FOR IMMEDIATE RELEASE

                                                          Johnson & Johnson
                                                    New Brunswick, NJ 08933
Contact:  Jeffrey J. Leebaw - Media Relations
          732-524-3350

          David R. Sheffield - Investor Relations
          732-524-6491

                           FOR IMMEDIATE RELEASE


                        Johnson & Johnson Announces
                     Hart-Scott-Rodino Antitrust Filing
                          In Offer for DePuy, Inc.
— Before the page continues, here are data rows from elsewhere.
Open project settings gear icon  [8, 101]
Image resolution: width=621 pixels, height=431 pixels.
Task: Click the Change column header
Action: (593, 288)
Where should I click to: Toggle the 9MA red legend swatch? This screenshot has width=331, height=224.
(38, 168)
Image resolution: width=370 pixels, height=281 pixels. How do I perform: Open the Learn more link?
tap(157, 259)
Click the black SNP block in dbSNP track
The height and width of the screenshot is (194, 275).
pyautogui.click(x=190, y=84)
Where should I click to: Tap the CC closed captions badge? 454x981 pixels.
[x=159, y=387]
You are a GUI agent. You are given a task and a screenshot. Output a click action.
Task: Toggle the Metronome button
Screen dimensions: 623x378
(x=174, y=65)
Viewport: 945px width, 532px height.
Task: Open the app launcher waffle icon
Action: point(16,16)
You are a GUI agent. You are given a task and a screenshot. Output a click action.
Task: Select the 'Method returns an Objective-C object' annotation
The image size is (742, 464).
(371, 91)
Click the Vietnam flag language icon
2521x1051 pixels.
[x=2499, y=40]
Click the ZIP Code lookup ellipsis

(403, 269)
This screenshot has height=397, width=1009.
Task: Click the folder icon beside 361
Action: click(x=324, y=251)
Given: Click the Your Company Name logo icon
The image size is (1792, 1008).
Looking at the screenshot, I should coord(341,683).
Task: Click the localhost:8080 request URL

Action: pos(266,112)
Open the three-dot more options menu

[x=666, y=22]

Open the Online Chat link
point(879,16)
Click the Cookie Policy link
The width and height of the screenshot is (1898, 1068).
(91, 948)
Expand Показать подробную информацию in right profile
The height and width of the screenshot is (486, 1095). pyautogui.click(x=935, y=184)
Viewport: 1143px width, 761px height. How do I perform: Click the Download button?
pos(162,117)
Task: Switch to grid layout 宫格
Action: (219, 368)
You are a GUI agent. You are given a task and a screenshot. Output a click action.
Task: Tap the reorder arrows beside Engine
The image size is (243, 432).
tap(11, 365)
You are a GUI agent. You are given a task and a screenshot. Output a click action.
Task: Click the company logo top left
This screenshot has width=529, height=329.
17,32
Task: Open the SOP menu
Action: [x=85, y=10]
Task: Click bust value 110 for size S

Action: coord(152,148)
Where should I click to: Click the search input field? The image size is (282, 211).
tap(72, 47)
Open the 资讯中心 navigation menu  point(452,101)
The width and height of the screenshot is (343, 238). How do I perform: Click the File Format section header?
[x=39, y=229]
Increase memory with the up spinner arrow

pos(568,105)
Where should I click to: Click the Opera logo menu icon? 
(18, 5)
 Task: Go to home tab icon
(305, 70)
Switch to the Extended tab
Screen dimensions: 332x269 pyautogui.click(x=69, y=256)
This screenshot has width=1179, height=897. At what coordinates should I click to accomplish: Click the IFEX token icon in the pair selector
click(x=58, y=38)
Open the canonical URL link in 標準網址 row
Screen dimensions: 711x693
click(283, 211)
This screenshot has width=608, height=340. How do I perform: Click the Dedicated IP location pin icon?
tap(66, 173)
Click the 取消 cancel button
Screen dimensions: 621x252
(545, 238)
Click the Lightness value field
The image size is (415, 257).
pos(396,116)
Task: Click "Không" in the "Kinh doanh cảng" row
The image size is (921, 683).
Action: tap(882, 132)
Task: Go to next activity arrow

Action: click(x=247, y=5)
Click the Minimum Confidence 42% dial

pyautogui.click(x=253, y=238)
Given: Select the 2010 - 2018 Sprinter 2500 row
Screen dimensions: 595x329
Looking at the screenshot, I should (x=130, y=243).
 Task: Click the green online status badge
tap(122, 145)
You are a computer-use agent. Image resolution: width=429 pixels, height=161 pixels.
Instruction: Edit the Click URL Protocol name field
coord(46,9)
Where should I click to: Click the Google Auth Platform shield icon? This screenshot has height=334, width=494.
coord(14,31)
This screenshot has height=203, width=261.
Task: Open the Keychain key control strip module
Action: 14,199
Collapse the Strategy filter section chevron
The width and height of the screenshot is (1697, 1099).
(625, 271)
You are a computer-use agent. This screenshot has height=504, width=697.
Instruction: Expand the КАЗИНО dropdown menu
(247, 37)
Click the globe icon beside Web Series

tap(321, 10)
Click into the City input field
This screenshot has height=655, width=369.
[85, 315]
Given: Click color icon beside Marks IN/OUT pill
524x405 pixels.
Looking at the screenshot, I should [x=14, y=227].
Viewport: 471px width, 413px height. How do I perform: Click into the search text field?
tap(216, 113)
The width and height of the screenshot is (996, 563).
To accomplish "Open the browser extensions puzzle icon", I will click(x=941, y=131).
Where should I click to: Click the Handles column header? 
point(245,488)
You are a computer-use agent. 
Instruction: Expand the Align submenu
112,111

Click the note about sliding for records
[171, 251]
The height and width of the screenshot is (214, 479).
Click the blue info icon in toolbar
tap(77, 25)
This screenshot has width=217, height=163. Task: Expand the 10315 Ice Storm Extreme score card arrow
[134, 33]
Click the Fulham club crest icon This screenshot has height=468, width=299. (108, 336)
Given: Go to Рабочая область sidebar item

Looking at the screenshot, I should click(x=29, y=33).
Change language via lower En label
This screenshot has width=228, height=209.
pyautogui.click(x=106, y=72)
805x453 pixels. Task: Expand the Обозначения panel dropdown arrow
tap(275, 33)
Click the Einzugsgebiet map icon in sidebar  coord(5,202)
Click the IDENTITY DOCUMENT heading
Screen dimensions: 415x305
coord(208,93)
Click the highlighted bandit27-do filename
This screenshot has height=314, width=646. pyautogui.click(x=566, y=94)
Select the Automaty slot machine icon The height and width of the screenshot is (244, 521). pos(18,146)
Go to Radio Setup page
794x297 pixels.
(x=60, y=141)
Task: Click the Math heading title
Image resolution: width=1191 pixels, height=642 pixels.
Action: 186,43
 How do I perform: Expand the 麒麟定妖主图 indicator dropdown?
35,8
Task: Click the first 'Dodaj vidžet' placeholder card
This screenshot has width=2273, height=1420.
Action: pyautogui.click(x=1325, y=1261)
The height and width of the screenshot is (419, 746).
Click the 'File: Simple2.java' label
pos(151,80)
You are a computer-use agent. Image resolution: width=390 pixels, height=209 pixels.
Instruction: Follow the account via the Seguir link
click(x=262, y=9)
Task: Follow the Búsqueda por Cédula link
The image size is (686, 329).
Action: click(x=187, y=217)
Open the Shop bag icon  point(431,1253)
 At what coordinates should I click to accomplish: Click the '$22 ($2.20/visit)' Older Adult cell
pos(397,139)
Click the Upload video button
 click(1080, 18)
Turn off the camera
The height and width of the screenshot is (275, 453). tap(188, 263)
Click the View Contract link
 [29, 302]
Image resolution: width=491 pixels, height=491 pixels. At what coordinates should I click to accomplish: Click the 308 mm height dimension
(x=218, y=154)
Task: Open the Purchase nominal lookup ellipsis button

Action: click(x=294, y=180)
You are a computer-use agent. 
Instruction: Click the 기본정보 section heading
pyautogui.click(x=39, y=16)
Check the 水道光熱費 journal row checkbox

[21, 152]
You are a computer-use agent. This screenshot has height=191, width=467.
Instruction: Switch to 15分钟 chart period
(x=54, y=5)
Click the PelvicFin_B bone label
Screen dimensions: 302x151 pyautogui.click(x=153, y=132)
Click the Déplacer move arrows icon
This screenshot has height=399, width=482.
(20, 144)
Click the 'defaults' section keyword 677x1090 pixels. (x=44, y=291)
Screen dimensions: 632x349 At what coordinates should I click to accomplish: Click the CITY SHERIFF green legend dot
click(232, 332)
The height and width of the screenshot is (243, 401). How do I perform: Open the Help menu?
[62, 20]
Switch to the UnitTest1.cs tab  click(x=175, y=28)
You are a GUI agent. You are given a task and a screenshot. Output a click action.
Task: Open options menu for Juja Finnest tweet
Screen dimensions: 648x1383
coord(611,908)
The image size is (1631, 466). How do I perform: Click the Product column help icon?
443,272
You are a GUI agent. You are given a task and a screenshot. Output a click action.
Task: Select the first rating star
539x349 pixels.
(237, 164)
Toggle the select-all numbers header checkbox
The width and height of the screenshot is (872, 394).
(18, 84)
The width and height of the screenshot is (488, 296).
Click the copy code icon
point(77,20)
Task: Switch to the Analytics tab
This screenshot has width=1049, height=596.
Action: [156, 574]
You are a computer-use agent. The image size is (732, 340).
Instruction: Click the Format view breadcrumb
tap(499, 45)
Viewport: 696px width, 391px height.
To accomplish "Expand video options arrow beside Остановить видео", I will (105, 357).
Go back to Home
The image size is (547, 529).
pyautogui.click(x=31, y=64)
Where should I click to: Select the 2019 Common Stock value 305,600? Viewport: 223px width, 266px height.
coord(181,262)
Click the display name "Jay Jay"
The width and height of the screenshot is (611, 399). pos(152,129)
          New Brunswick, NJ (Aug. 4, 1998)-Johnson & Johnson (NYSE: JNJ)
announced that today it filed a Notification and Report Form under the
Hart-Scott-Rodino Antitrust Improvements Act (the "HSR Act"), with respect
to its tender offer for all outstanding shares of common stock of DePuy,
Inc. (NYSE: DPU).

          The waiting period will expire at 11:59 p.m., New York City time,
on Aug. 19, 1998, unless early termination of the waiting period is granted
or unless the waiting period is extended because federal antitrust
regulators request additional information. In addition to expiration or
termination of the HSR Act waiting period, the tender offer is subject to,
among other conditions, clearance under the European Union merger control
regulation.

          On July 27, Johnson & Johnson began the cash tender offer for all
outstanding shares of DePuy, Inc. for $35.00 per share.